* _DESCRIPTION OF THE TASK_:
Lines from the one holding "Open dropdown chevron next to 举报" through the end of the entries, inclusive, form the whole output; reproduce them exactly and omit pictures.
-=-=-
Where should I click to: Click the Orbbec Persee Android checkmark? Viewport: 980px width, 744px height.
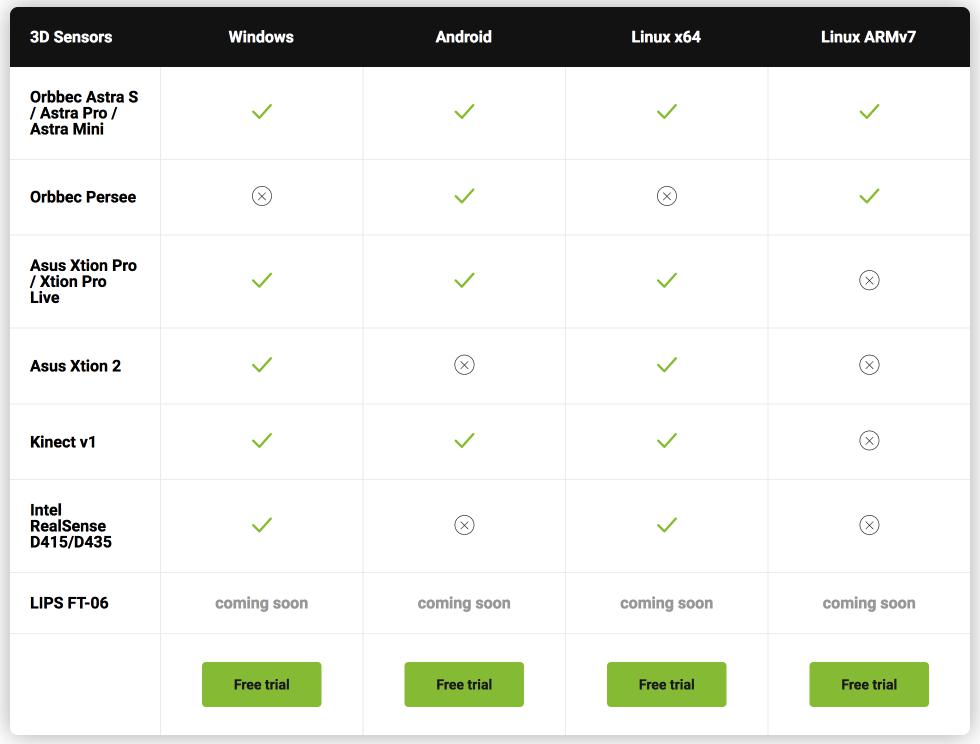pos(464,196)
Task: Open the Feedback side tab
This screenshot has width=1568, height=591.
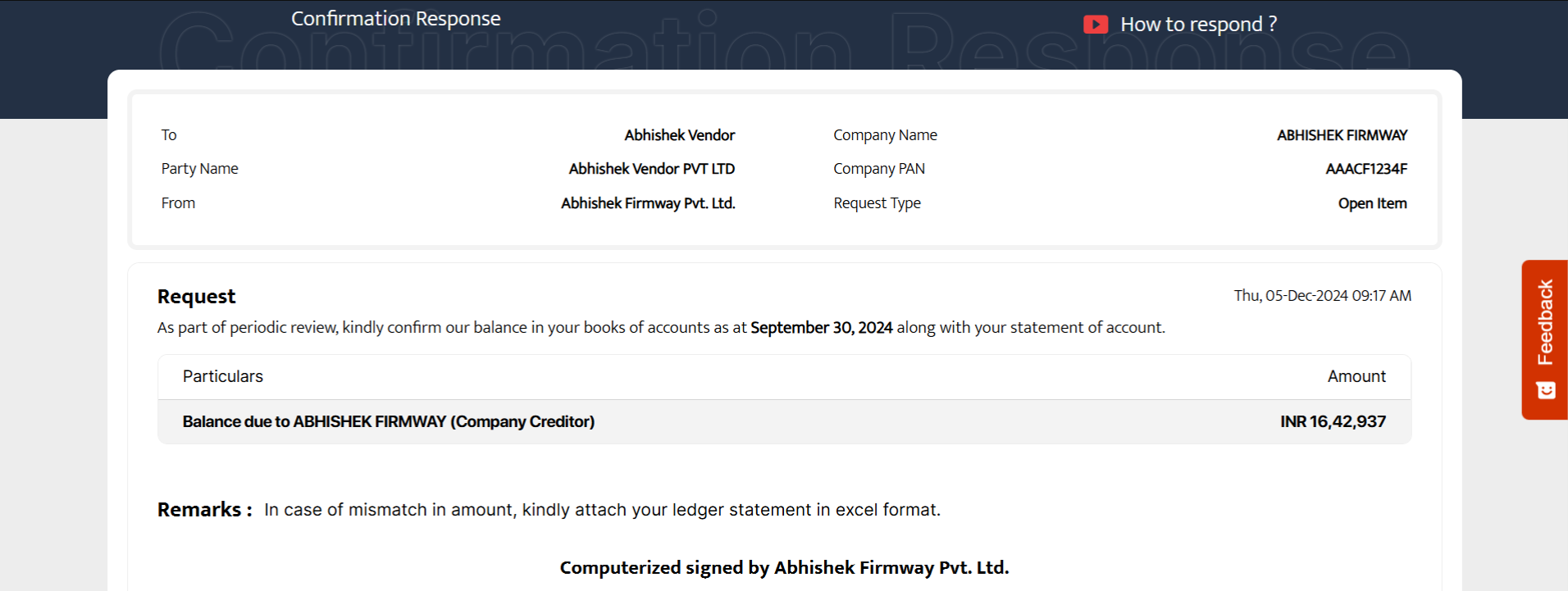Action: [1545, 323]
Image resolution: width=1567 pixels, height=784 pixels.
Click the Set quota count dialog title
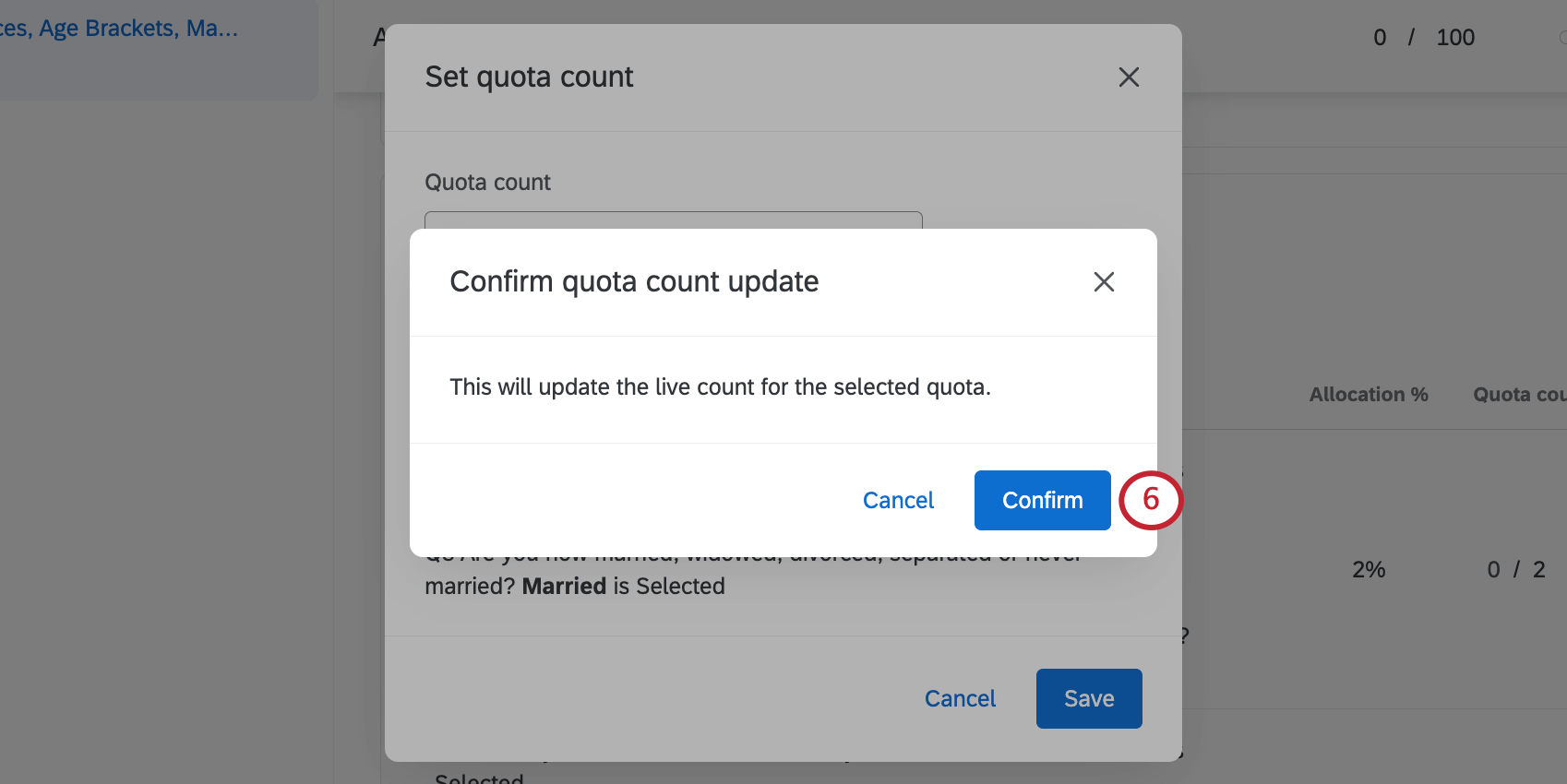529,77
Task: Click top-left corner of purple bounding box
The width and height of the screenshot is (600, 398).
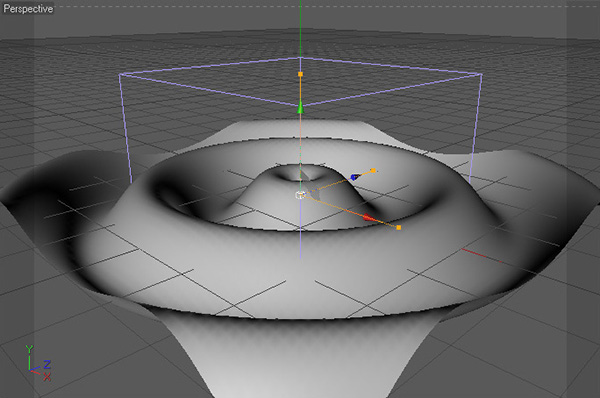Action: click(x=120, y=75)
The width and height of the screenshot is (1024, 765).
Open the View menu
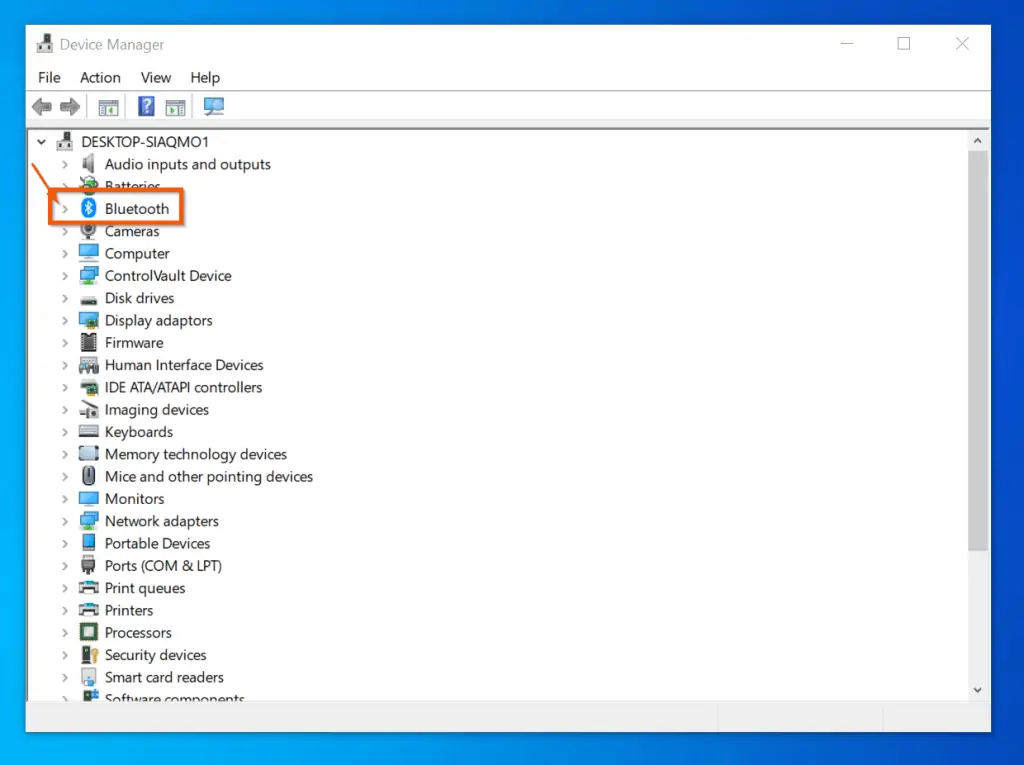pyautogui.click(x=155, y=77)
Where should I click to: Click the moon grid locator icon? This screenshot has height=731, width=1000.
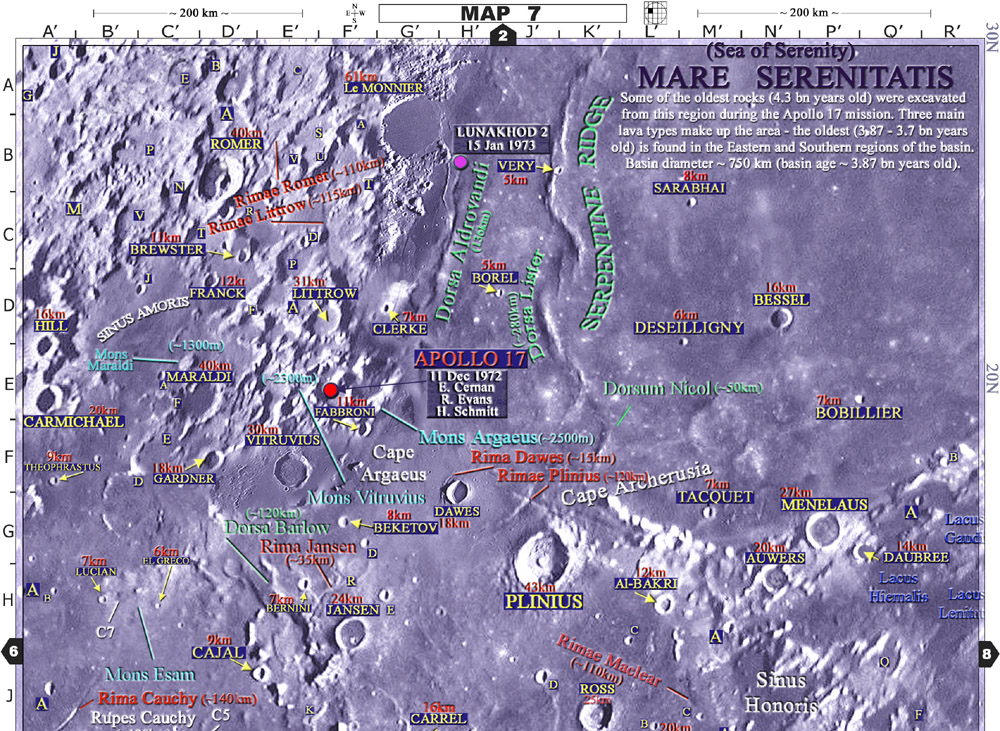655,13
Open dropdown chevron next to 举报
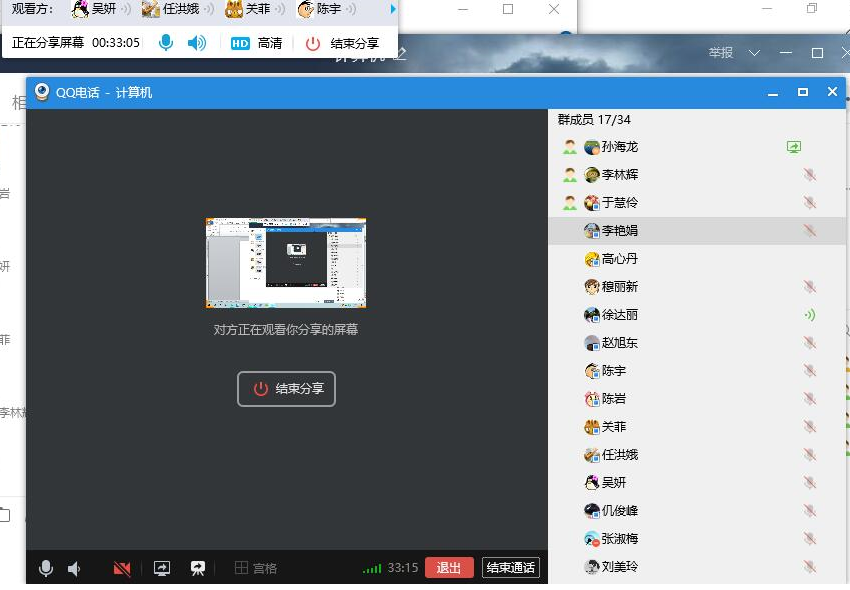Screen dimensions: 850x590 click(x=754, y=52)
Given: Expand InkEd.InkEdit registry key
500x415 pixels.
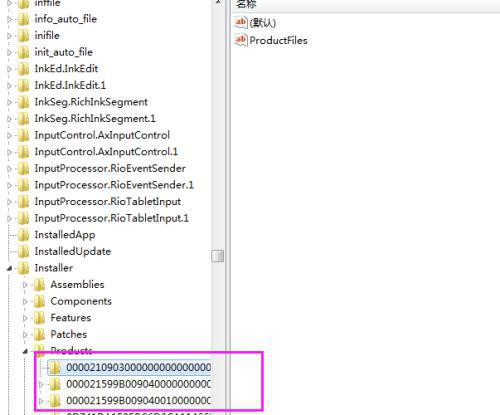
-=-=-
* _REPLY TO THE EXERCISE_:
Open dropdown chevron next to 举报
Screen dimensions: 850x590 click(x=754, y=52)
Given: Expand InkEd.InkEdit registry key
500x415 pixels.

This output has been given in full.